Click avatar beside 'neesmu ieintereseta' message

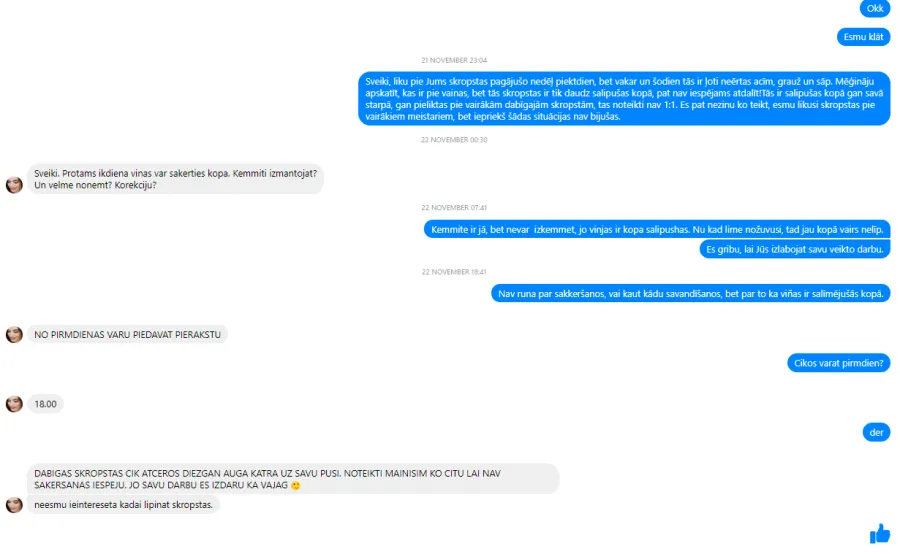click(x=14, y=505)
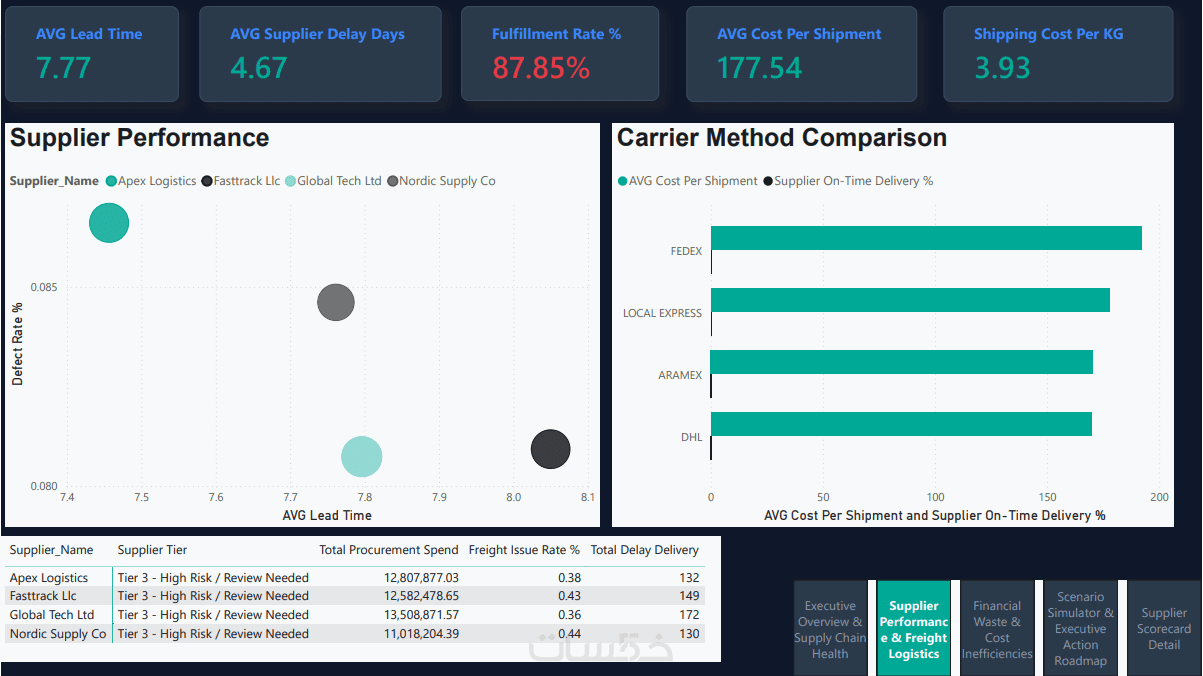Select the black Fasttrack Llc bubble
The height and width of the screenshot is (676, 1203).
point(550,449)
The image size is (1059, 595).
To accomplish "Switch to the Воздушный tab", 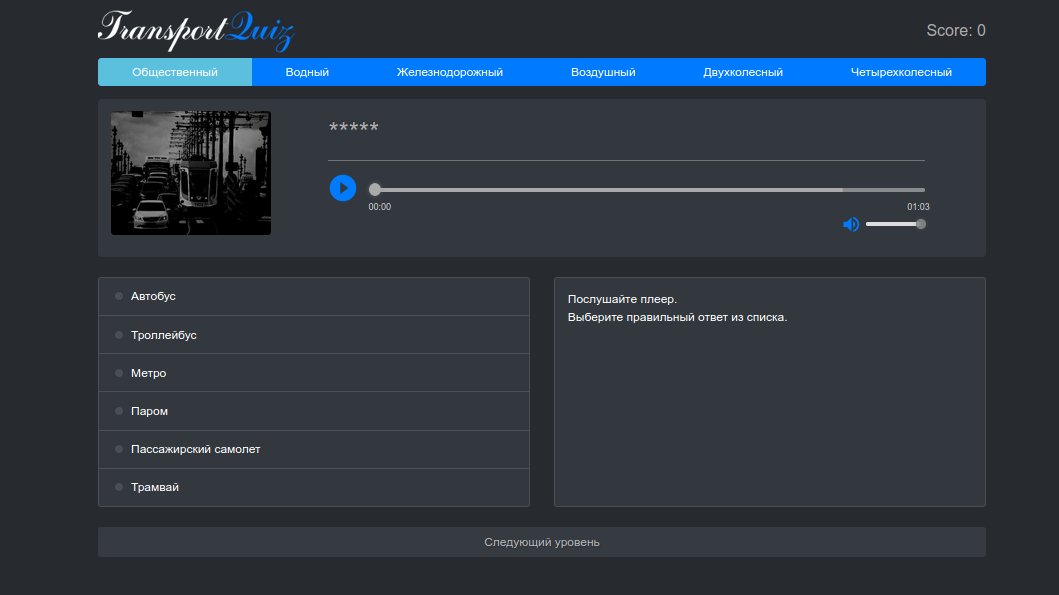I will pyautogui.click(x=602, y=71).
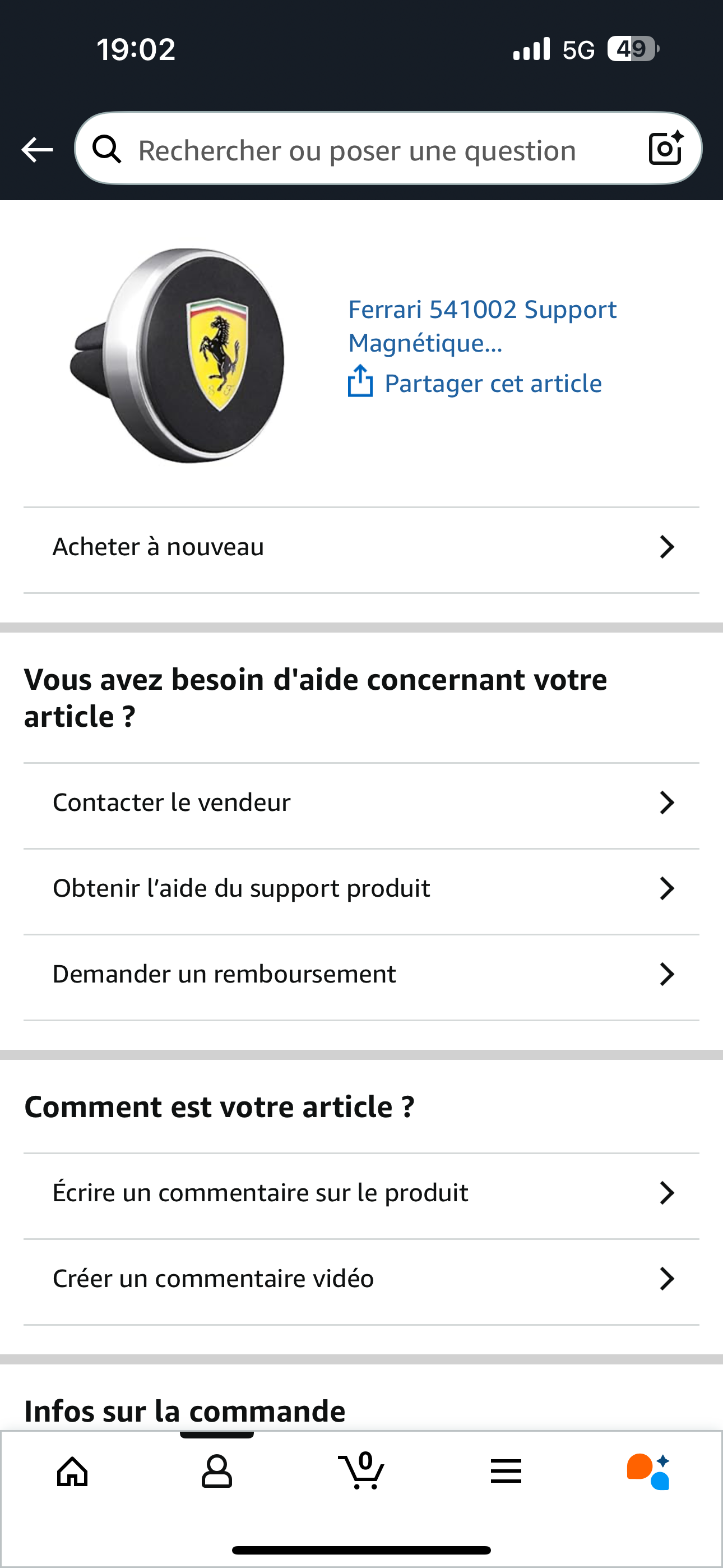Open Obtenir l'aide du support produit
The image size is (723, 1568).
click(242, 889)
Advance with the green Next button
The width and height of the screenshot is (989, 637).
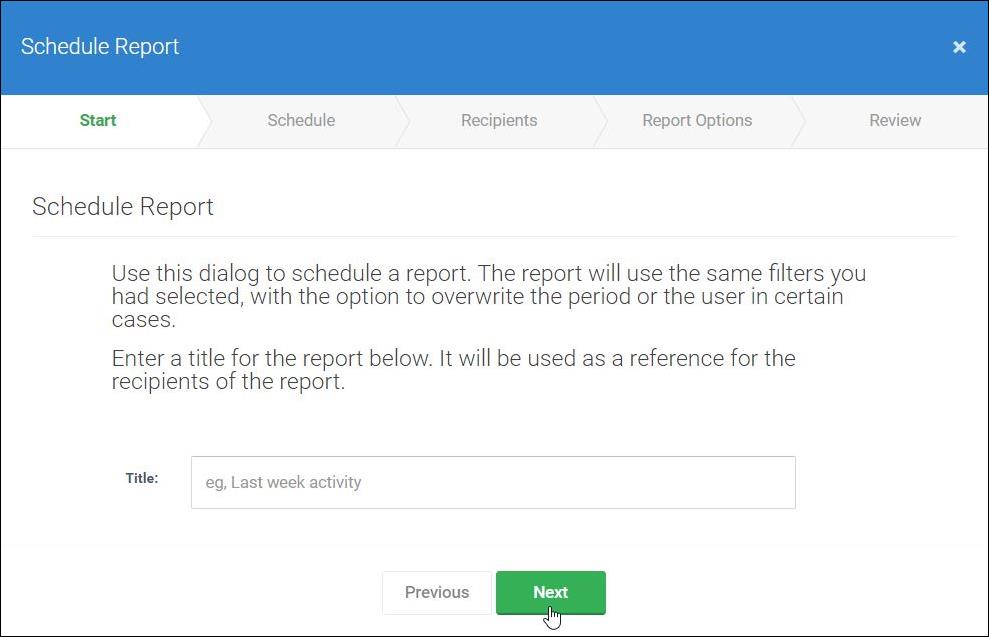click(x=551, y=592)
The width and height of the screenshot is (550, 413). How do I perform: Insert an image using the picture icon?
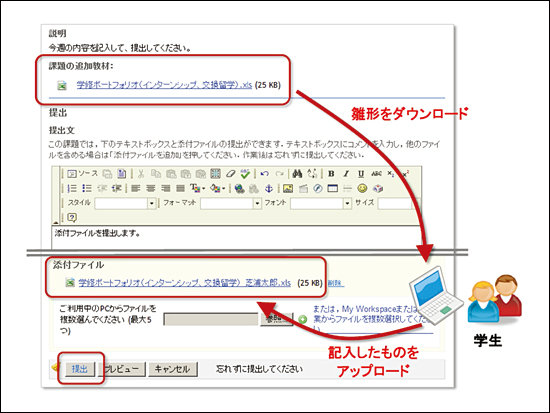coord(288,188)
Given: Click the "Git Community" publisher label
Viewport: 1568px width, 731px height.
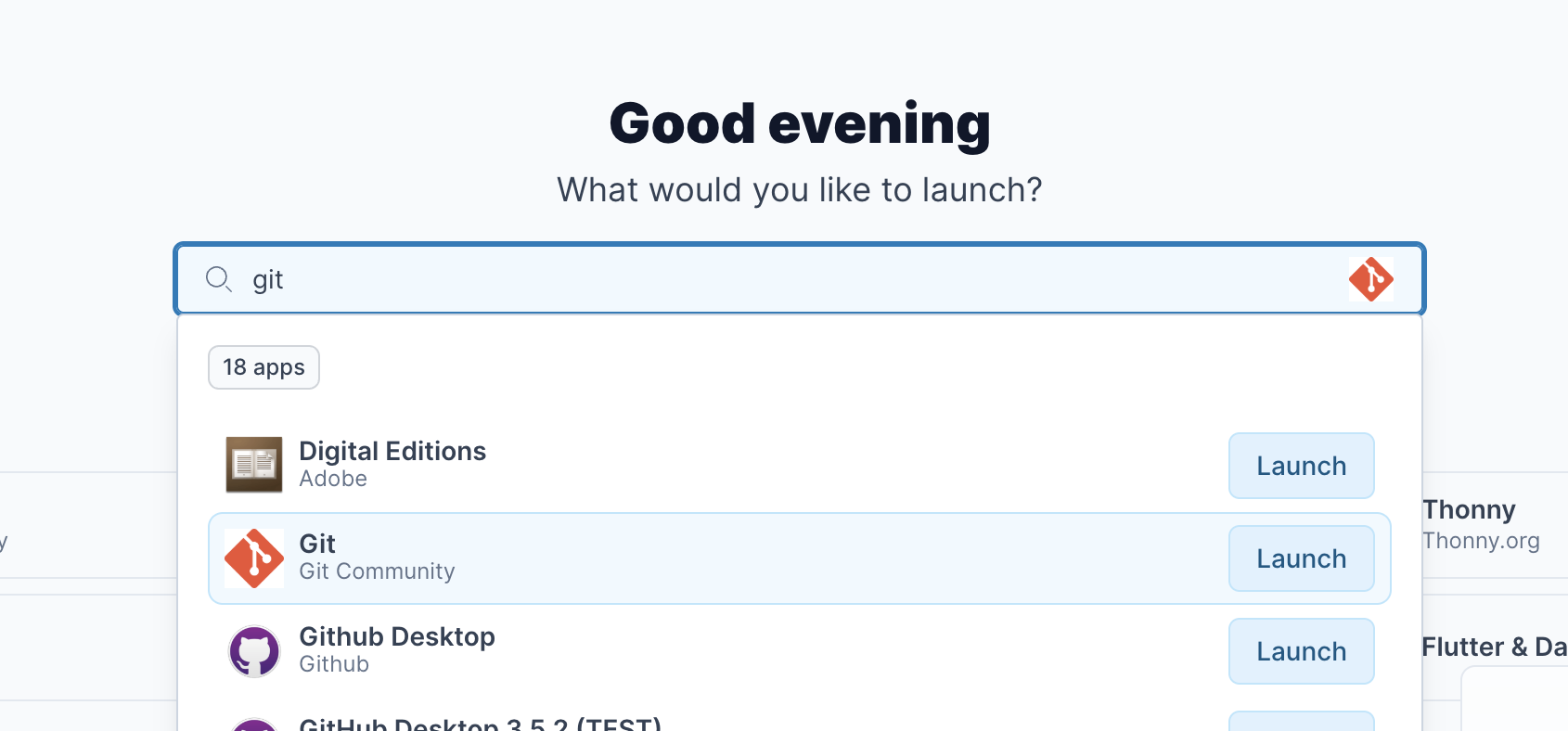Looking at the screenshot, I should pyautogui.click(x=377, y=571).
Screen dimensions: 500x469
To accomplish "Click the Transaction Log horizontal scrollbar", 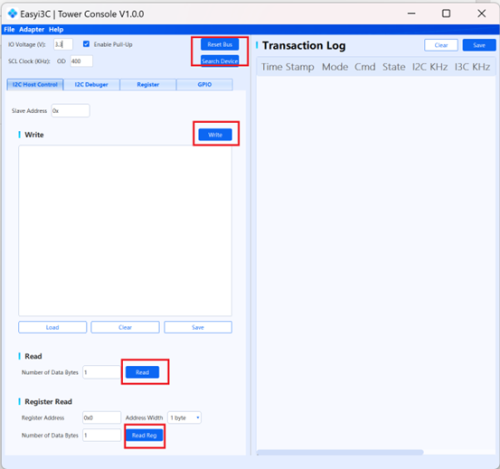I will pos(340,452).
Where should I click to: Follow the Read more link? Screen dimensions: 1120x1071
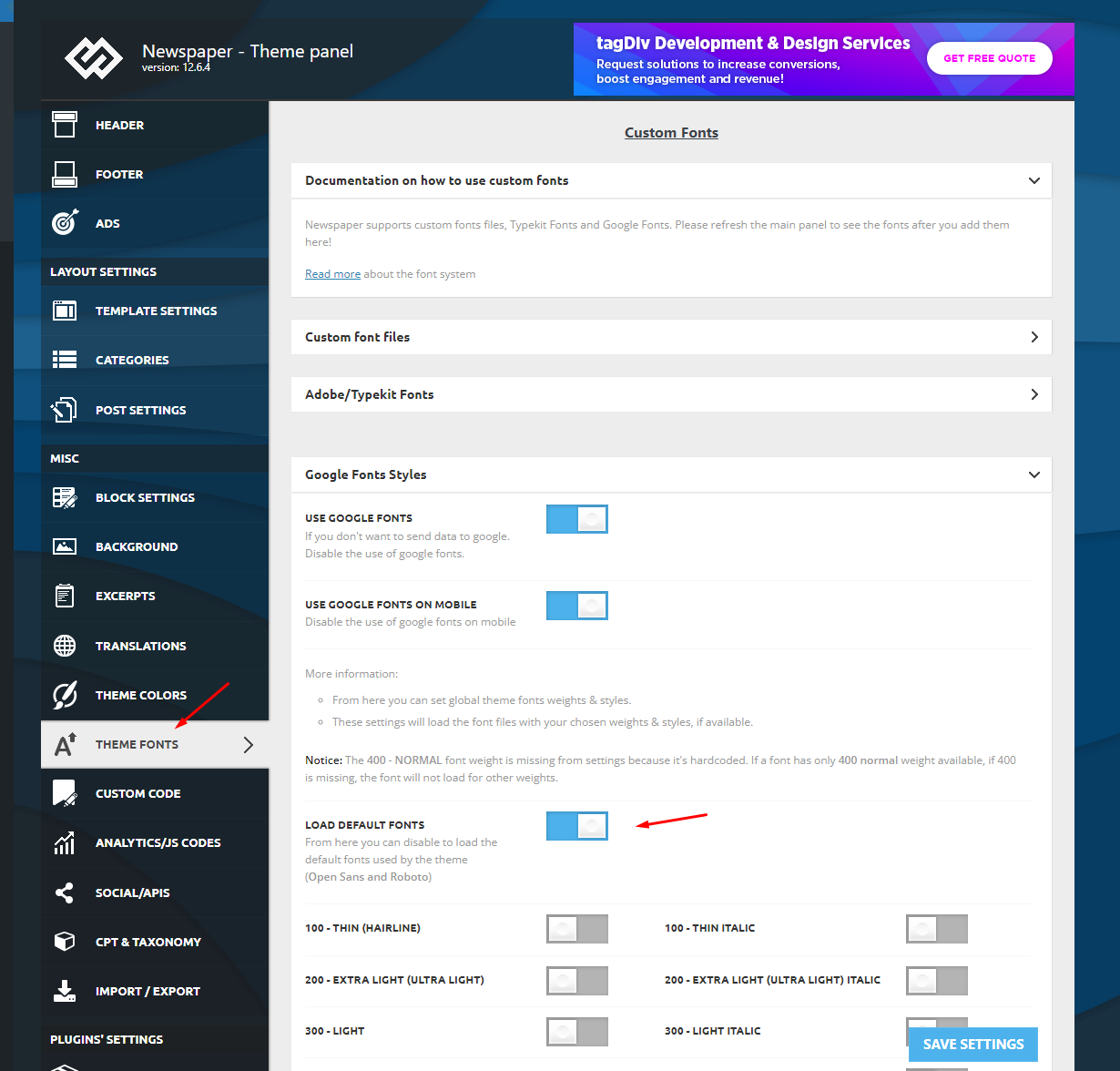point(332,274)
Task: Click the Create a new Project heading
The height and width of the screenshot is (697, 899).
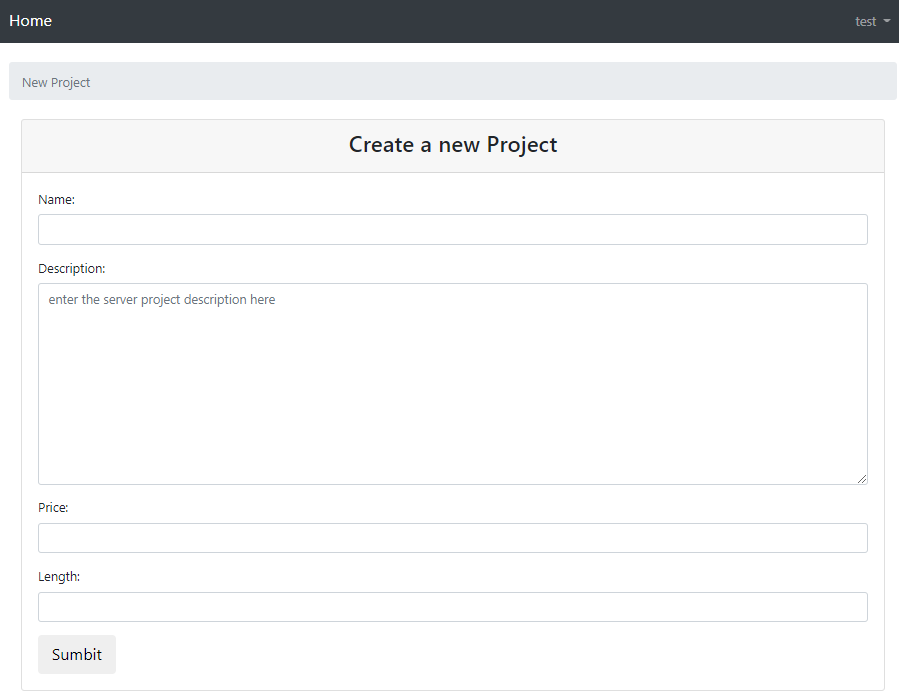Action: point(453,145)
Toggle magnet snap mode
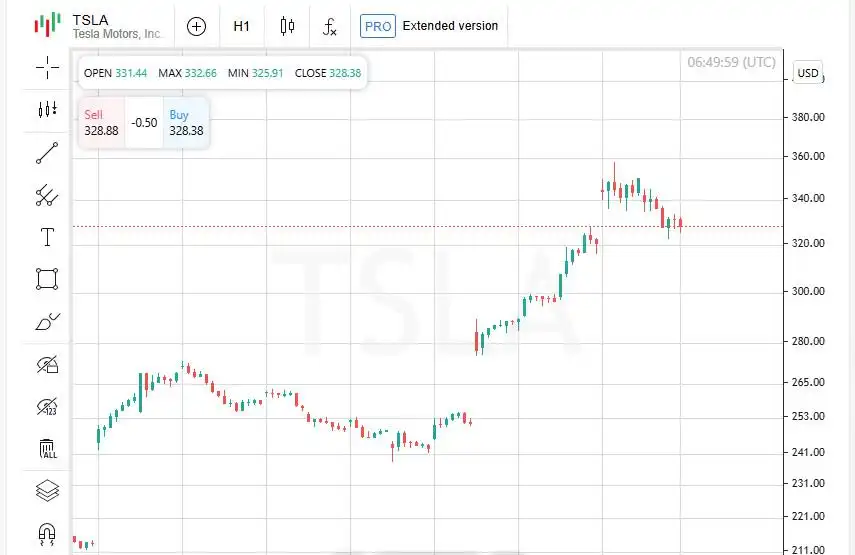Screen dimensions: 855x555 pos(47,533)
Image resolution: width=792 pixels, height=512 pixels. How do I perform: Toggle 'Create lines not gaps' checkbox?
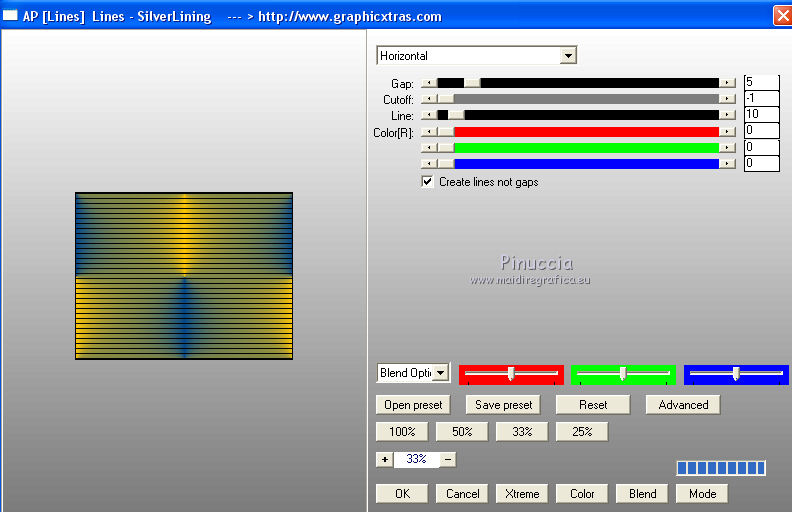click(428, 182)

--*--

With the pictures left out, give again exactly the lines from the one with "Where should I" through the end of the data, both included.

## Result for this task
Where should I click to: Follow the Read more link? Screen dimensions: 1120x1071
point(332,274)
Task: Click the Create a new Project heading
The height and width of the screenshot is (697, 899).
Action: point(453,145)
Toggle magnet snap mode
Screen dimensions: 855x555 pos(47,533)
Image resolution: width=792 pixels, height=512 pixels. How do I perform: Toggle 'Create lines not gaps' checkbox?
click(428, 182)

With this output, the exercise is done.